2009年は前立腺腫瘍センター設立3年目から4年目にかかる一年で、立ち上げの時期から、充実を図り今後の方向性を模索する時期へと転換点を迎えつつあるように思います。当初の目標として鏡視下手術の安全な導入、放射線科との合同カンファレンスの定例化、進歩の著しい組織内照射の導入が掲げられていました。これらは順調に軌道にのり2009年には鏡視下前立腺全摘が60例、小線源療法が40例、高線量率組織内照射が37例といずれも対前年比20%ほどの増加でした。順調に治療件数が増加する一方で問題点も散見されるようになり、これらをふまえ今年の行動計画として以下の点を挙げたいと思います。

(1)鏡視下前立腺全摘術式の改善・次世代術者の育成
2009年はのべ60例の前立腺全摘術を行いました。かなりchallengingな症例を含みつつも全例鏡視下に完遂可能でありました。本年は開腹症例が1例も有りませんでしたが、これは開腹手術の方が望ましいと思われる高リスク症例がIMRT(強度変調放射線療法)やHDR(高線量率組織内照射)を選択することが増えているという側面と、鏡視下手術の技術向上による前立腺周囲の広範切除が可能となってきたことでchallengingな手術が増えているという両側面が有るように思います。大きな合併症は有りませんでしたが糖尿病や肥満、抗血栓療法など複数の手術Riskを抱えた症例も適応に組み入れるようになったため、術後のリンパ瘻や後出血などのトラブルにより開腹処置を要す症例が見られました。また尿失禁率の改善に伴いバルンカテ抜去後の尿閉を来す症例が見られるようになり、2次的な吻合部リークなど重篤な合併症を惹起することがあり、症例によりカテ抜去時期を調整するようになりました。尿禁制率は1ヶ月29.7%、3ヶ月62.5%、6ヶ月76.7%、12ヶ月98.1%とまず良好な結果を得ています。また神経温存手術は60例中、片側温存18例、両側温存10例に施行しました。現在までの全鏡視下症例の性機能温存率は、観察期間350日(中央値)で片側29.5%、両側66.7%と短い期間でまずまずの結果と考えます。現在、神経温存術式として両側のNVB剥離のラインを腹側正中まで進め合流させることで網目状に腹側まで存在する神経を極力温存するSuper veil techniqueを両側温存適応症例に導入しており、また神経温存後の症例には性機能リハビリとしてタダラフィル(シアリス錠(R))を週1回投与することで早期の性機能回復を試みています。(1例ですが術後第7病日にintercourseが可能であった症例がありました。)これらの結果により更なる温存率の改善が見られることと思われます。

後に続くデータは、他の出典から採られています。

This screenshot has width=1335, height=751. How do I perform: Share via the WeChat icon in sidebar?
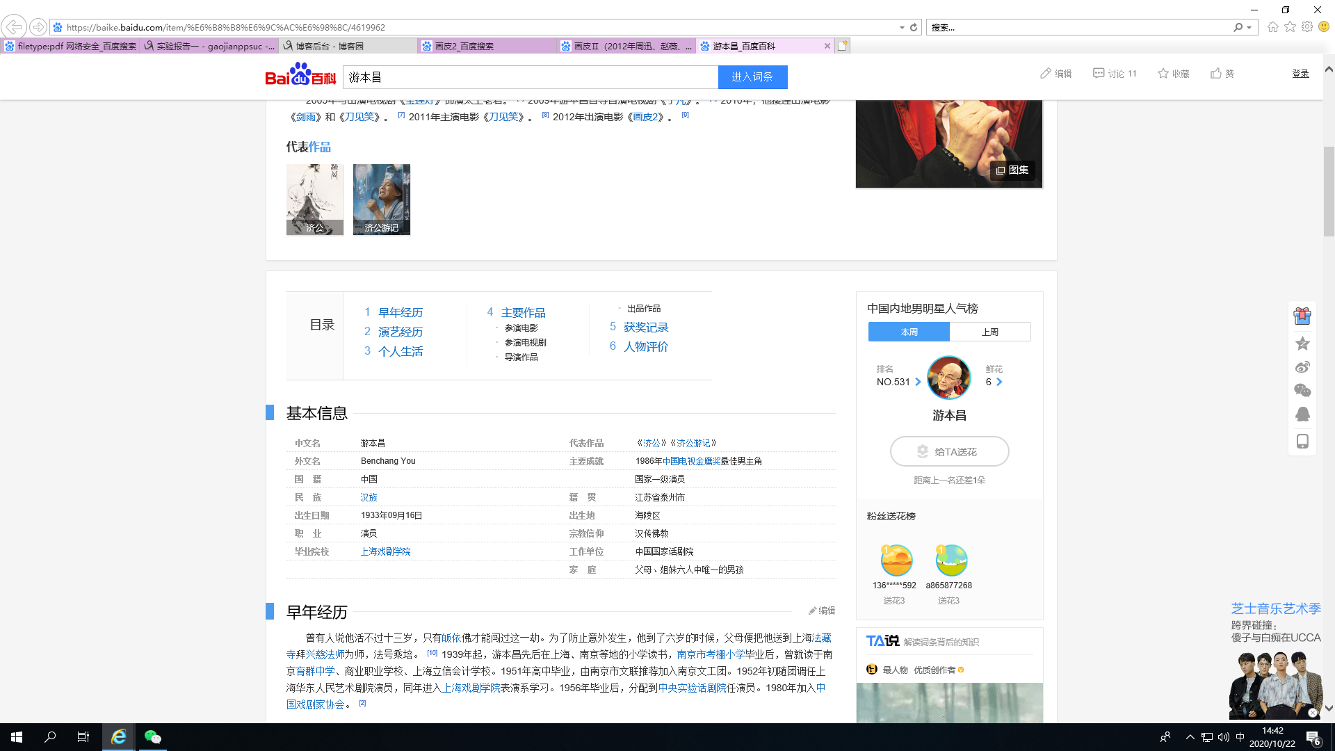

また、田邉教授、橋本講師につづく第3世代の術者育成が始まっており、今後術者不足による手術数の制限は改善されると思われます(もっとも手術枠の制限が一番問題ですが)。

(2)術後病理診断の迅速化
現在最大の懸案事項です。中央病理医に手術病理の診断を依頼していますが、結果が約3ヶ月待ちとなっています。スムーズな診断のために週に1日慈恵医大に赴き直接鷹橋先生に御指導頂くようにしています。

(3)前立腺カンファレンスの効率化・最適化
前立腺腫瘍カンファレンスの検討症例は291例と2008年度の322例には及びませんでした。それでも週平均7件程の検討症例数であり、朝の限られた時間で他のカンファレンスと縦並びに施行せざるを得ない現状で、議論の質を担保しつつ全症例検討の原則を維持しようと努力しています。より効率的なカンファレンスが出来るよう模索中です。

(4)臨床研究の充実
・全摘標本による前立腺癌のMapping Study
・術後QOL評価-放射線治療との比較におけるSF8,EPIC解析
・Docetaxelを用いた化学療法の至適治療
以前よりすすめている上記に加え、放射線科との共同研究が準備中です。

2010年は飯塚が病棟長を兼任する予定です。前立腺腫瘍センターの諸業務は本原稿執筆中の2月現在すでに外来班の先生方の協力を頂き分担しつつ、すすめる体制を作っています。病棟業務および前立腺腫瘍部門の諸業務が円滑にすすむよう諸先生方のご協力を宜しくお願い申し上げます。